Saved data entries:
------------------------

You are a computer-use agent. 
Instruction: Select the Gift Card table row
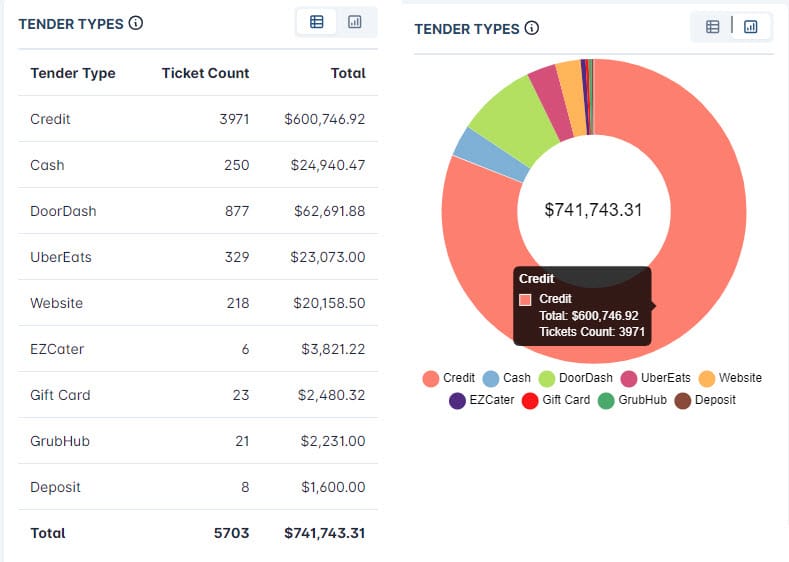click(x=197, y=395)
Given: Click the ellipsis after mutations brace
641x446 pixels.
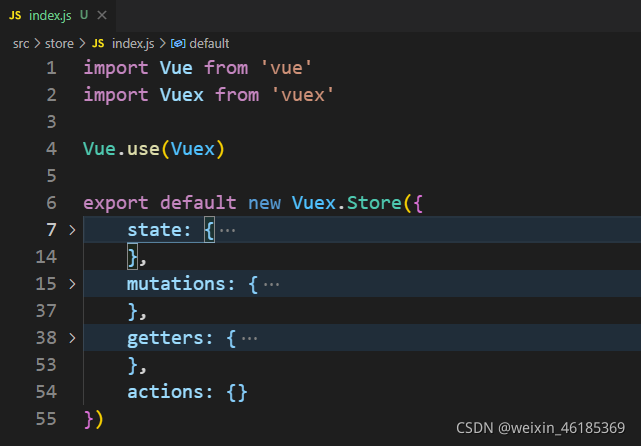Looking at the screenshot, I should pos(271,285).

------------------------

Because the pictures are not wanted, retype every record exactly without them.

*RESULT OF THE TASK:*
You are a computer-use agent. 
Instruction: Select the Gift Card table row
click(x=197, y=395)
Given: Click the ellipsis after mutations brace
641x446 pixels.
Looking at the screenshot, I should pos(271,285).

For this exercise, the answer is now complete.